|
Férmati sul monte!
1 Re 19,11
L'uomo, per rispondere alla domanda di senso che si formula nel suo vivere, tenta di acquisire una conoscenza profonda e realistica di sé, delle proprie potenzialità e dei propri limiti, unitamente a una certa consapevolezza della propria personalità, al fine di orientare al raggiungimento dei suoi ideali in modo costruttivo tutte le energie a sua disposizione. La tensione verso il bene assoluto sorge dall'intuizione e dall'esperienza della creaturalità e dai limiti della persona che anela a trascendersi per giungere alla pienezza della propria esistenza.

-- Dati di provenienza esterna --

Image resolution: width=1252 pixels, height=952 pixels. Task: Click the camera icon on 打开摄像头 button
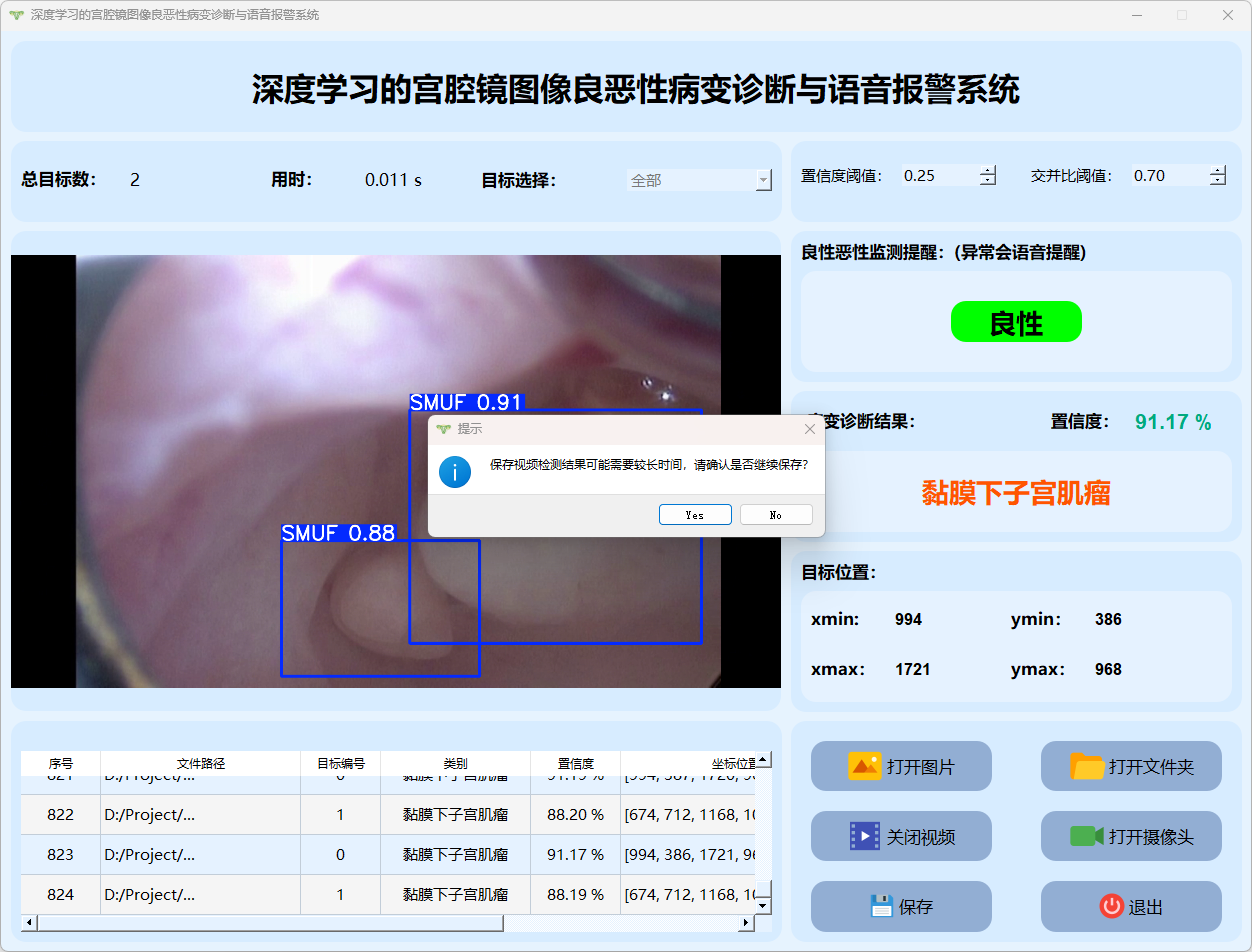(x=1086, y=836)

Assimilando progressivamente i valori, liberamente scelti, ordinati a cercare la trascendenza di sé e non la propria gratificazione, tende naturalmente al suo fine ultimo, Dio, Bene desiderabile in se stesso, degno di essere amato e cercato, Libertà infinita in cui ritrova la sua libertà di figlio nel Figlio: “Noi riceviamo da Lui, che è la norma concreta e perfetta di ogni attività morale, la libertà di compiere la volontà di Dio e di compiere il nostro destino di figli liberi del Padre” (H. Von Balthasar).
Il comandamento dell'amore, sintesi mirabile della shekinah (presenza) di Dio, realizzato in Cristo, verbum salutis (parola di salvezza), sarà sempre l'oggetto attraente della volontà dell'uomo, il fascino irresistibile che lo porta al telos (compimento) del suo cammino: la comunione perfetta con Dio e con i fratelli. “La natura intelligente della persona umana può e deve raggiungere la perfezione. Questa mediante la sapienza attrae con dolcezza la mente a cercare e ad amare il vero e il bene; l'uomo che se ne nutre è condotto attraverso il visibile all'invisibile” (GS 15). Nella follia della croce è racchiuso il segreto del Mistero lì dove il paradosso dell'Amore che disarma parla del Padre di misericordia, e ci conforta nel sentiero della vita affidarci a Lui sapendo che “restiamo nella notte, ma sotto le stelle”. sr teresa della + o.carm.